The route for the 2014 Bridge Cape Pioneer Trek international mountain bike stage race in South Africa has been finalised and holds some spectacular highlights for the more than 800 riders to look forward to come 12 October when the sixth edition of the race gets underway.
For the first time, the Bridge Cape Pioneer Trek will have International Cycling Union (UCI) grading status, which means an increase in prize money and the allocation of UCI rankings points to the top finishers on each stage and overall. But most of the field won’t be concerned with podium battles, but rather conquering a race route that’s varied, challenging and rewarding, which contains some exciting fresh section as well as some old favourites, covering a distance of 574km with a total vertical ascent of 11 958 metres over the seven days.
A typically African bush experience will herald the opening stage, which is a 15.3km prologue time trial at the Buffelsdrift Game Lodge just outside the Western Cape town of Oudtshoorn. Buffelsdrift is home to a variety of wildlife including three of the Big Five – buffalo, rhino and elephant – sure to create a powerful impact, not only on the international racers, but the South Africans too. Riders can expect some short climbs and fast, flowing descents in the race opener, which climbs a total of 371 vertical metres.
Stage 1 from Oudtshoorn to Calitzdorp is a 100km haul with 1794 metres of climbing. The muddy conditions near the start of this stage in 2013 had a significant impact on the final overall standings in all categories. It’s not the stage where you can win the Cape Pioneer Trek, but, as was seen last year, it’s certainly a stage on which you can lose it. Riders will be relieved to know that this year there’s a different start venue – the centre of Oudtshoorn – with whole new section of trail between the first two water points.
As with 2013, Stage 2 will once again take riders from Calitzdorp to the summit of the Swartberg Pass, still the only mountaintop stage finish in South African mountain bike stage racing. The iconic stage offers a total of R250 000 in prize money, to be split equally for the first men’s team and first women’s team to the summit. It’s the richest stage prize in mountain bike racing. Stage 2 is only 86km long, but at 2781 metres of ascent, a brutal challenge.
And Stage 3 from Prince Albert to De Rust, which crosses from the Great Karoo to the Klein Karoo through the dramatic Meiringspoort over a distance of 107km with 1543m of ascent, will also follow a similar route to the 2013 edition. The 10km singletrack descent through the Swartberg into Meiringspoort is one of the most talked about sections of trail from last year’s race and has been included again for 2014.
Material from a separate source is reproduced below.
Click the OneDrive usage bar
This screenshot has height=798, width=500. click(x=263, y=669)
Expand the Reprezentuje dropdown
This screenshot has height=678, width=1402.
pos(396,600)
But Stages 4–6 bring some fresh terrain – and challenges – to the 2014 edition. Stage 4 looks like it will be decisive. With 2690m of ascent in 109km, it promises to make or break podium dreams. It could also prove the toughest test for the non-pros who are aiming to beat the daily cut-off with a bit of time to spare. The stage starts with a 25km steady drag before taking riders through the Kammanassie Mountains and over to the coastal belt area of George. The contrasts on this stage are remarkable. It shouldn’t be underestimated.
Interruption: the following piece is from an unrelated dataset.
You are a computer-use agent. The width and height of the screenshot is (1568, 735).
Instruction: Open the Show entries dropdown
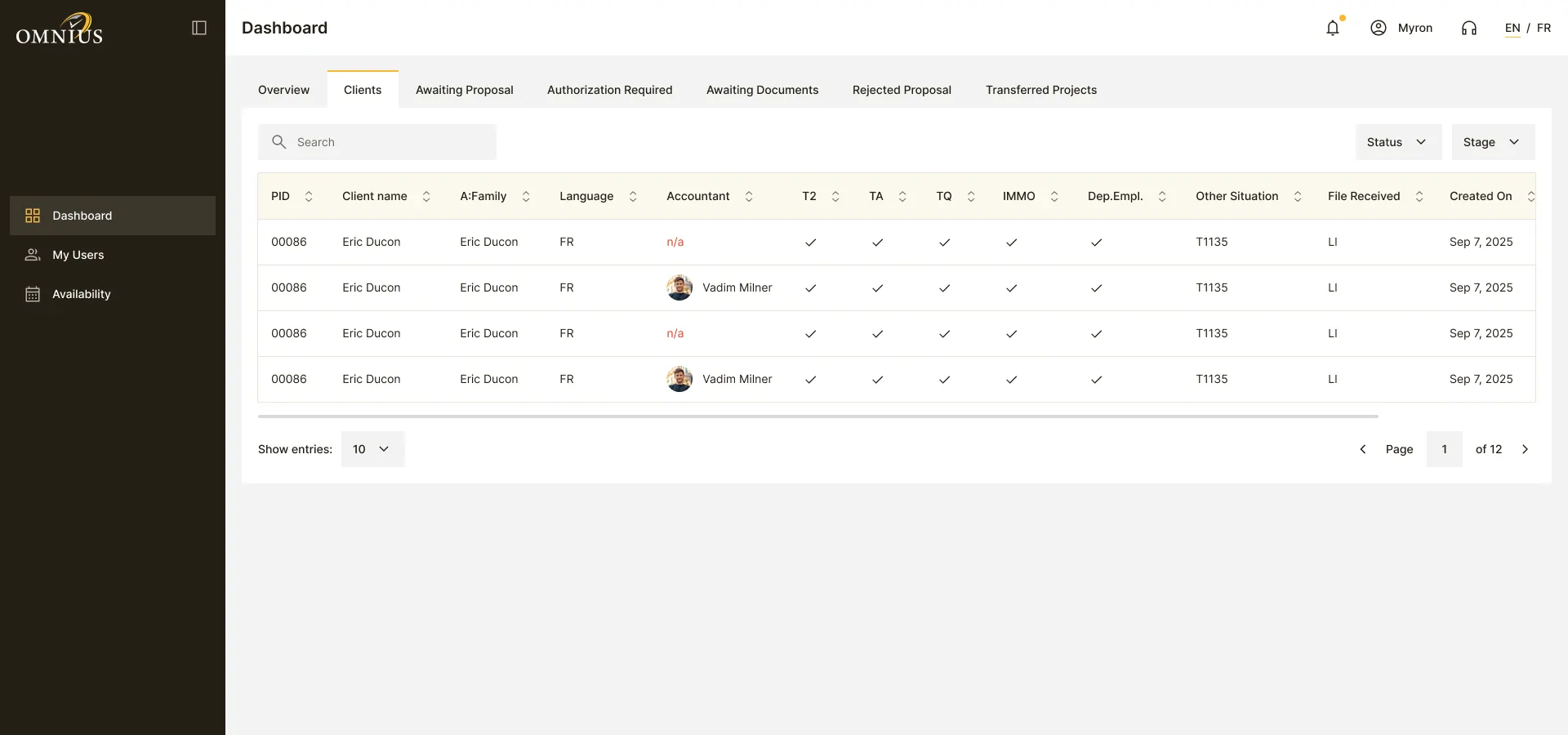(372, 449)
Stage 5 from George to Herold is also likely to be deceptive. In just 71km, riders will have to climb 1755 metres, initially up an 18km climb out of George to the Montagu Pass, after which riders will be taken on a new section of trails through the Klein Langkloof along the northern slopes of the Outeniqua Mountains.
The final stage is being touted by the organisers as the ‘easiest in Cape Pioneer Trek history’. The riders will no doubt appreciate this last reprieve-like 86km leg from Herold to Oudtshoorn via a loop on the much-praised trails of the Chandelier Game and Ostrich Farm.
“We change the Bridge Cape Pioneer Trek route each year to ensure it stays interesting for the riders, many of whom return year after year, and that we make the most of the amazing variety of terrain we have in the region,” said Henco Rademeyer of Dryland Event Management, the organisers.
“We’re a bit limited in making any significant changes to the first half due to us getting the race to the summit of the Swartberg Pass on Stage 2, Day 3. That’s become such a significant stage and we really feel it’s important to retain it for 2014. But the second half of this year’s race definitely brings some great changes. It’s going to be tough; it’s going to be scenic; but it’s going to be worthwhile. We can’t wait!” smiled Rademeyer.